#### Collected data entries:
-- Opening Marker --

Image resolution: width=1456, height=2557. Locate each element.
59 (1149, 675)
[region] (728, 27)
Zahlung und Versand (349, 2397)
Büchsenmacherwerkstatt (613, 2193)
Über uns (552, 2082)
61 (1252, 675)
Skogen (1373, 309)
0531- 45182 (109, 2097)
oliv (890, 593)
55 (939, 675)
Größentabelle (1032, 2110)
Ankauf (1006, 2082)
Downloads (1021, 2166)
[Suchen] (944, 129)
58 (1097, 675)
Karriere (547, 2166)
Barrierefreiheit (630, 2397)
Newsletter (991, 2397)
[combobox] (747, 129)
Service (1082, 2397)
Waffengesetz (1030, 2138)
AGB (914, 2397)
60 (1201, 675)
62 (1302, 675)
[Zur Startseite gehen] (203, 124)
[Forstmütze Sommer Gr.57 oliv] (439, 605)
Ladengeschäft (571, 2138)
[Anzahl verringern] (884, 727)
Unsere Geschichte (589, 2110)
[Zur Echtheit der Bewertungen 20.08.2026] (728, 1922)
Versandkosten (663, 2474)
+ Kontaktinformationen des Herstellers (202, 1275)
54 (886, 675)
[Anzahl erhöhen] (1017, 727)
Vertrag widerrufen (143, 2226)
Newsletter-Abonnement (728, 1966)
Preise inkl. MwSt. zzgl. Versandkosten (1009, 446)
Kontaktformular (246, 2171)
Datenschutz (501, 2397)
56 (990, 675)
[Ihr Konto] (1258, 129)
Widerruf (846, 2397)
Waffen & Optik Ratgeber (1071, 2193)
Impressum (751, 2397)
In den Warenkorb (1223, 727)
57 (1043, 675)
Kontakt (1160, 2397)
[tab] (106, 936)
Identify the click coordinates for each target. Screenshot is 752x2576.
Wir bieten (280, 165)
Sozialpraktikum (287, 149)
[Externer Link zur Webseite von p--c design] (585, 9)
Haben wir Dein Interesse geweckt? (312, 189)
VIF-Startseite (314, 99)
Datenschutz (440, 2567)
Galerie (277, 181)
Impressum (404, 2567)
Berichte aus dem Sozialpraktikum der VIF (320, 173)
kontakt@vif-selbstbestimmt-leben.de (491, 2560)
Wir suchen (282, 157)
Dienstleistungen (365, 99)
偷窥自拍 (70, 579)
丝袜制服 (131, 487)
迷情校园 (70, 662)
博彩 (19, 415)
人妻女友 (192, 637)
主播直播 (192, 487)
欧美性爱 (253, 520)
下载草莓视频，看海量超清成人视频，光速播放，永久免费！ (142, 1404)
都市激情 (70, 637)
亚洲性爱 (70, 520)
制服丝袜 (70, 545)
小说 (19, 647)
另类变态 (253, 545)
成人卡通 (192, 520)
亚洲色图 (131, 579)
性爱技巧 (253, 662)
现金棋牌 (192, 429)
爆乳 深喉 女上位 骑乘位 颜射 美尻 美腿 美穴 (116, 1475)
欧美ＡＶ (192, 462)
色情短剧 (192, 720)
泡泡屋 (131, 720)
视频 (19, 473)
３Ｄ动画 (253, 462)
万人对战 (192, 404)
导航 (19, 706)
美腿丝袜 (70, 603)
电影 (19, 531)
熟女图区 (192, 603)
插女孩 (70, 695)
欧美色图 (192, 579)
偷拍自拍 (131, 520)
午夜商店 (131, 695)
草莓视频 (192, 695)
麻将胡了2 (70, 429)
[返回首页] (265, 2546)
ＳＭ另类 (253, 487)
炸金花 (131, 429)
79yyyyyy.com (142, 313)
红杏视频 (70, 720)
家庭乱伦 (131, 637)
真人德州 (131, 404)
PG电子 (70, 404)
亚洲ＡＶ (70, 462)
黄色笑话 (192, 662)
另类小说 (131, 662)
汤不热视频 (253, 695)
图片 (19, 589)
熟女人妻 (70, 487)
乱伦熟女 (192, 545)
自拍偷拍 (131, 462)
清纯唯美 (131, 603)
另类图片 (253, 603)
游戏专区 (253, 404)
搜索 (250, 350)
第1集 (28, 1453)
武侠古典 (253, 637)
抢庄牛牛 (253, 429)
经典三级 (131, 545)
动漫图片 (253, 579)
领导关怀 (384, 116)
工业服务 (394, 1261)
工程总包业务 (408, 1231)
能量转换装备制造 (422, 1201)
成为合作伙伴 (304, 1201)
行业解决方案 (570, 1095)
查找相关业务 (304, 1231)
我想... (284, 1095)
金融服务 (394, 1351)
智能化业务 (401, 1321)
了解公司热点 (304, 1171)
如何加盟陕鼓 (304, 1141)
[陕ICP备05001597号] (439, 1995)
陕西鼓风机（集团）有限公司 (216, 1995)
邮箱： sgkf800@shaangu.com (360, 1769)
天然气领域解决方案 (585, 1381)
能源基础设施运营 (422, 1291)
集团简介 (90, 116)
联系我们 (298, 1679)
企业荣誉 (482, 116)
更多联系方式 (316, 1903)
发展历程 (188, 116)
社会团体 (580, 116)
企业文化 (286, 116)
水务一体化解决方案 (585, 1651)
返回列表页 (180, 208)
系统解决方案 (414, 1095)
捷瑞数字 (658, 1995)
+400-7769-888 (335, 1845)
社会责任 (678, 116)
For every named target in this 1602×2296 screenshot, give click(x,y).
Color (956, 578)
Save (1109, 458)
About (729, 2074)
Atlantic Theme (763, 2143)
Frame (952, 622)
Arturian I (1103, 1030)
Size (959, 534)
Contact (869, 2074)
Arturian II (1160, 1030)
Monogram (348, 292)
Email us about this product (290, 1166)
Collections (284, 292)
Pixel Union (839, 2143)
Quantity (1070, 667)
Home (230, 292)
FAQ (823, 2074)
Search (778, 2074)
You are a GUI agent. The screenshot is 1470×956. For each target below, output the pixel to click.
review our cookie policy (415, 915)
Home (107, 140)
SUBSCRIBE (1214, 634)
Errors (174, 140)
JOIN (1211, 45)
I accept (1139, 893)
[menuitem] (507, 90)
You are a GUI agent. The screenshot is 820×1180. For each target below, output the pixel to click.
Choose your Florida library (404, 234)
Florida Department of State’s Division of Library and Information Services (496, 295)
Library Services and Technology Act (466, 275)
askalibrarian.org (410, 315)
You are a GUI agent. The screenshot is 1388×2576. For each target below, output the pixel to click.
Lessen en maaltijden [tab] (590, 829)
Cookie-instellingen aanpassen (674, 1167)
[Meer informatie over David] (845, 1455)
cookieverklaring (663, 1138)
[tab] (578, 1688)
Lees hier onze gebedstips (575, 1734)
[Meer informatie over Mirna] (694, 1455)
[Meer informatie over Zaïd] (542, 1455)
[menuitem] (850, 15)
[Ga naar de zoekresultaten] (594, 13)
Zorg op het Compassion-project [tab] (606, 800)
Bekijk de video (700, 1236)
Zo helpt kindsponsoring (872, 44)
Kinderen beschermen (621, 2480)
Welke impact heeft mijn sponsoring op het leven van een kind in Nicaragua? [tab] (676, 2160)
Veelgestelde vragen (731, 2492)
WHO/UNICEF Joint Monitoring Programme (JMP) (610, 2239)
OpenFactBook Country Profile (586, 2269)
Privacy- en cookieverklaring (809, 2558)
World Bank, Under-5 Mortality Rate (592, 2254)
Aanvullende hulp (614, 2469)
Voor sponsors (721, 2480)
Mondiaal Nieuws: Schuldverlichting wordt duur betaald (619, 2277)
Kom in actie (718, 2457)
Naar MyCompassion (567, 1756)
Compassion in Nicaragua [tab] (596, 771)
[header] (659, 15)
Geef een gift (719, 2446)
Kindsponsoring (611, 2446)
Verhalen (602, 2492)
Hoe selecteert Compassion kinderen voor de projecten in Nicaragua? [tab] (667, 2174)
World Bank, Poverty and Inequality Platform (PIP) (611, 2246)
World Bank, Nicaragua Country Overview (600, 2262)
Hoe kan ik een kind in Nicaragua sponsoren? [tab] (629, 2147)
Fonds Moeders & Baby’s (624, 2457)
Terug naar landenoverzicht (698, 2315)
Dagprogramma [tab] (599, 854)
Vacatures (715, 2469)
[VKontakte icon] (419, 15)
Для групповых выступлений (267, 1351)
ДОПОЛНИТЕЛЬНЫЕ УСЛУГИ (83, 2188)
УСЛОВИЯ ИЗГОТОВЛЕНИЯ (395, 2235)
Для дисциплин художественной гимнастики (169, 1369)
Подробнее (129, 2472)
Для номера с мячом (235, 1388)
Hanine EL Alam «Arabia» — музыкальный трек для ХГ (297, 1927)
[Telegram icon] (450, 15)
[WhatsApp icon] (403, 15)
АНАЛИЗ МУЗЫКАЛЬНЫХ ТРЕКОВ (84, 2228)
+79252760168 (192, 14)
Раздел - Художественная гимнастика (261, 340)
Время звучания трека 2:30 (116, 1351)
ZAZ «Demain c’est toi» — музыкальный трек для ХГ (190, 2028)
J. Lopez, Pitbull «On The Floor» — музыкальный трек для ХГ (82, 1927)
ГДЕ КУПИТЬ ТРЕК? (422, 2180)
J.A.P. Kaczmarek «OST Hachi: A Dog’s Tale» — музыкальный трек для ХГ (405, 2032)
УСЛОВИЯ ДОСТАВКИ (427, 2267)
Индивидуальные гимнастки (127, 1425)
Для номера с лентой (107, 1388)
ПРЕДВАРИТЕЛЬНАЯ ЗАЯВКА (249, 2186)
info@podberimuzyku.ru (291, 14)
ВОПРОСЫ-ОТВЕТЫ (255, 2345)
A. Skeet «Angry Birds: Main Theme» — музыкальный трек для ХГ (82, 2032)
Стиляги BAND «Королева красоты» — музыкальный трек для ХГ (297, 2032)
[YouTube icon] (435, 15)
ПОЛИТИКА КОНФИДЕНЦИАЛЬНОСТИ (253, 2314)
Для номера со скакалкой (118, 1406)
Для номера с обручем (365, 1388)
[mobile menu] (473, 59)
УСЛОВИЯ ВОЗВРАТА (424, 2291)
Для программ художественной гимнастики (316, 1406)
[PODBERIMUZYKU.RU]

-- Closing Marker --

#### DIRECTIONS:
From the line containing "Раздел - Художественная гимнастика (261, 340)" down to the final line of the data, write out every line exactly; both the first and last of these belong in your answer, and nothing else does.

#### TASK SOLUTION:
Раздел - Художественная гимнастика (261, 340)
Время звучания трека 2:30 (116, 1351)
ZAZ «Demain c’est toi» — музыкальный трек для ХГ (190, 2028)
J. Lopez, Pitbull «On The Floor» — музыкальный трек для ХГ (82, 1927)
ГДЕ КУПИТЬ ТРЕК? (422, 2180)
J.A.P. Kaczmarek «OST Hachi: A Dog’s Tale» — музыкальный трек для ХГ (405, 2032)
УСЛОВИЯ ДОСТАВКИ (427, 2267)
Индивидуальные гимнастки (127, 1425)
Для номера с лентой (107, 1388)
ПРЕДВАРИТЕЛЬНАЯ ЗАЯВКА (249, 2186)
info@podberimuzyku.ru (291, 14)
ВОПРОСЫ-ОТВЕТЫ (255, 2345)
A. Skeet «Angry Birds: Main Theme» — музыкальный трек для ХГ (82, 2032)
Стиляги BAND «Королева красоты» — музыкальный трек для ХГ (297, 2032)
[YouTube icon] (435, 15)
ПОЛИТИКА КОНФИДЕНЦИАЛЬНОСТИ (253, 2314)
Для номера со скакалкой (118, 1406)
Для номера с обручем (365, 1388)
[mobile menu] (473, 59)
УСЛОВИЯ ВОЗВРАТА (424, 2291)
Для программ художественной гимнастики (316, 1406)
[PODBERIMUZYKU.RU]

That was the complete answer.